Puffins soar back and forth from the slopes to the water below where they float like ducks and then dive like other diving ducks we have seen in so many places.


It takes some effort for these adorable birds to get airborne. And there lies a problem for pufflings (baby puffins) if they leave their burrows too soon. Each season some pufflings get blown off course and end up in places where they are unable to return to the air to get home. Being stranded like this can mean death if they do not get help. In years past volunteers have rallied to rescue stranded pufflings, but this year concerns about avian flu cancelled the group efforts to save these pufflings.



When we arrived at our cliffside campground we heard about the pufflings and the researcher, Taylor, from a university in Ontario, who spent the summer being a one-person puffin patrol. She is the only person allowed to rescue the puffins where we were. One morning my husband spotted a small bird hiding underneath our truck. I went out to investigate and realized we had a stranded puffin in our campground. The little guy tried hard to escape but the wooden fence at the cliff’s edge frustrated his attempts to fly. He stopped to take a breather then skittered underneath one of the large RVs at the campground. I told a fellow camper about the errant puffling. She knew the puffin patrol lady, and soon we had the help needed to safely grab the little guy and get him to where he could fly back to his burrow.

After spending so much time simply watching puffins both on from shore and during our boat ride, it seemed right that we bring a puffin home with us. That is, a soft, furry stuffed animal puffin. We found him at the Edge of Avalon Interpretive Center at Mistaken Bay. We named him Smoky, a nod to a joke some of us find funny, about the delights of smoked puffin (mostly an Icelandic thing, I’ve heard.) Smoky has a great sense of humor and does not take this personally….
I wish we had thought to get a photo of Smoky using our telescope to check out h is family on the islands next to where we stayed. As it happened, it was not till we returned to Gros Morne National Park that it occurred to me to send him on an exciting trip rock scrambling a thousand feet onto the peridotite Tablelands mountains (not an Easy Walk–I stayed in the shade and enjoyed my book). Smoky managed the trip like a trooper, (his sherpa was more wiped out but had a great time regardless). Our little mascot admitted that he was glad to get back down after such an arduous climb.
The hordes of visitors to the Tablelands, offered additional entertainment when a tourist bus managed to get stuck in the parking lot there that was jammed with vehicles. I mostly kept my eyes on my book, taking a peek every now and then to see if anything got dented as passersby helped the bus avoid crashing into the clustered vehicles.

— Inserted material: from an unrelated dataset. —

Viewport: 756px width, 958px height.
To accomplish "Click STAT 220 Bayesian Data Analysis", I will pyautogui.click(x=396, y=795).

Here are some photos of Smoky. He will show up later in these posts for sure. Happy trails.
Marjorie

Marjorie Turner Hollman is a writer who loves the outdoors, and is the author of Easy Walks in Massachusetts, 2nd edition, More Easy Walks in Massachusetts, 2nd edition, Easy Walks and Paddles in the Ten Mile River Watershed, and Finding Easy Walks Wherever You Are. Her memoir, the backstory of Easy Walks, is My Liturgy of Easy Walks: Reclaiming hope in a world turned upside down.
Puffins! How delightful! I am so glad that you had the opportunity this time.
Thanks–it’s been a long wait. Yes, quite delightful. wish you could have joined us. So many plants we did not recognize. We needed your help!